Overview
Small-time crooks Sujiv and Sri get friendly with Ammu, an innocent young man carrying a huge sum in cash on a train. When Ammu's baggage becomes the target for a criminal and his gang, who are also on the train, the duo has to foil their plans.
Reviews
Virattu is a textbook example of what muddled script and bad acting can do to a plot with promise. The film could have been a racy 90-minute thriller on the lines of Hollywood films like Speed and Unstoppable, what with this one too boasting a one-line premise (a heist on a moving train) that would make many of our better commercial film directors slap their forehead and exclaim, 'Now, why didn't I think of that!'.
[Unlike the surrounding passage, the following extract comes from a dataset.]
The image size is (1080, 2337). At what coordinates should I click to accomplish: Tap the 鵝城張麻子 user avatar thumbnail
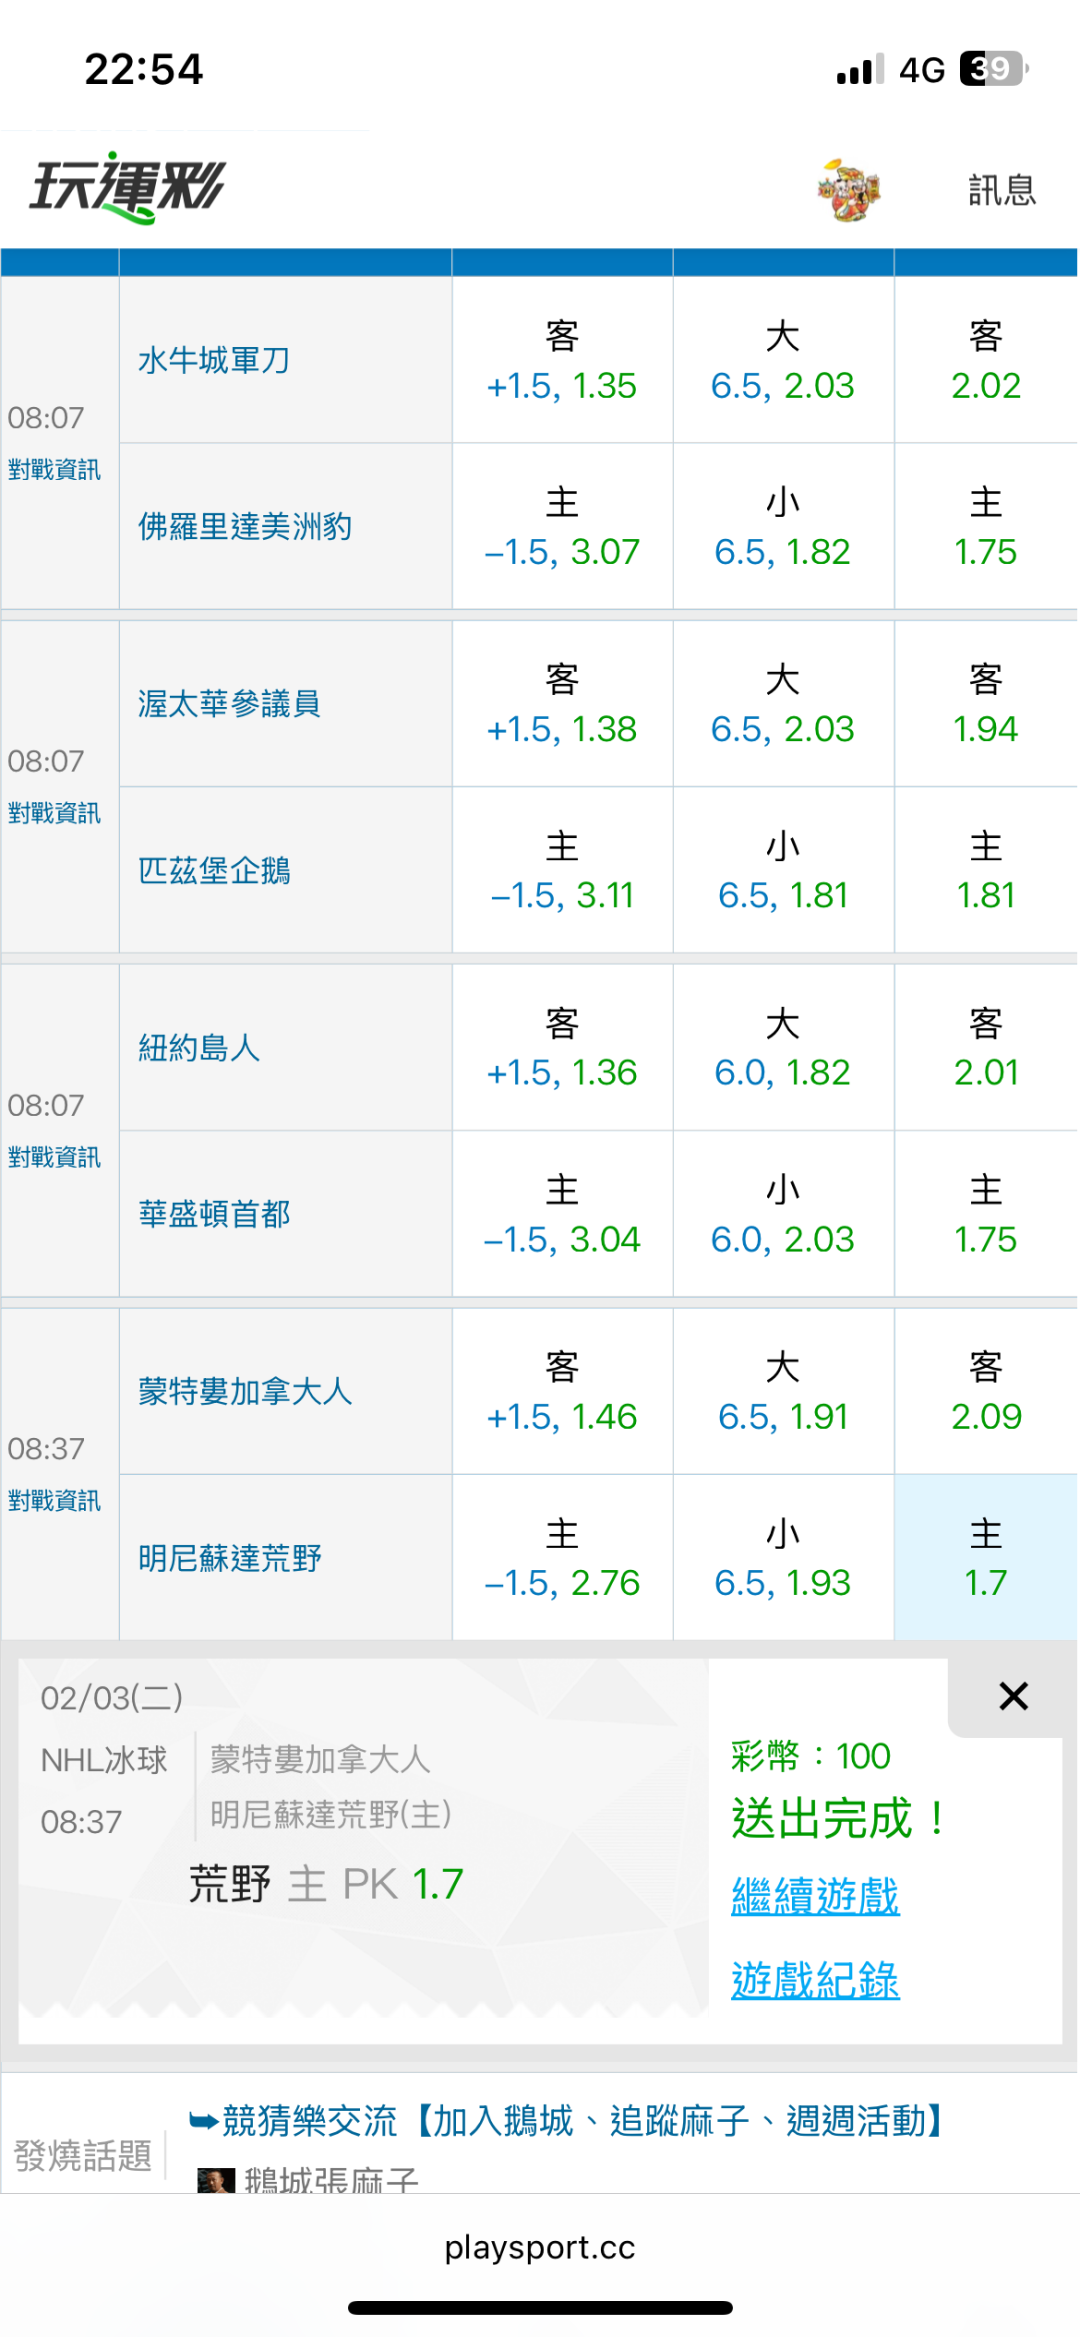[x=216, y=2180]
Sujiv (Sujiv) and Sri (Erica) are partners in crime, extorting money from rich men with a weakness. She wants to turn straight while he enjoys committing crime. Meanwhile, Ammu, who has been brought up in a monastery, wants to go home, and gets a huge sum as cash for working all the years in the place. He believes the world is a nicer place and everyone is good. He comes in contact with the two leads and they get to the train station and encounter the villain, Kalki. Sujiv foils the attempts of his underlings, which infuriates Kalki, and stealing Ammu's cash becomes a matter of saving his reputation for him.
This is quite good as a set-up and all director Kumar had to do was come up with inventive ways to stage the cat-and-mouse game between Sujiv and Kalki. But the scenes we get are hardly interesting, and there is no moment-to-moment vitality that this film needs. What we get, instead, are bland action sequences (even the one on top of the speeding train feels dull), an even blander gangster's moll ( Pragya Jaiswal), pointless songs, even more pointless comedy (where an ingratiating Manobala tries to do a Vadivelu), atrocious line readings, and equally terrible lip sync (quite a number of times we catch the actors mouthing the lines in Telugu!). Even the hasty last-minute twist fails to inject some excitement into the flaccid script.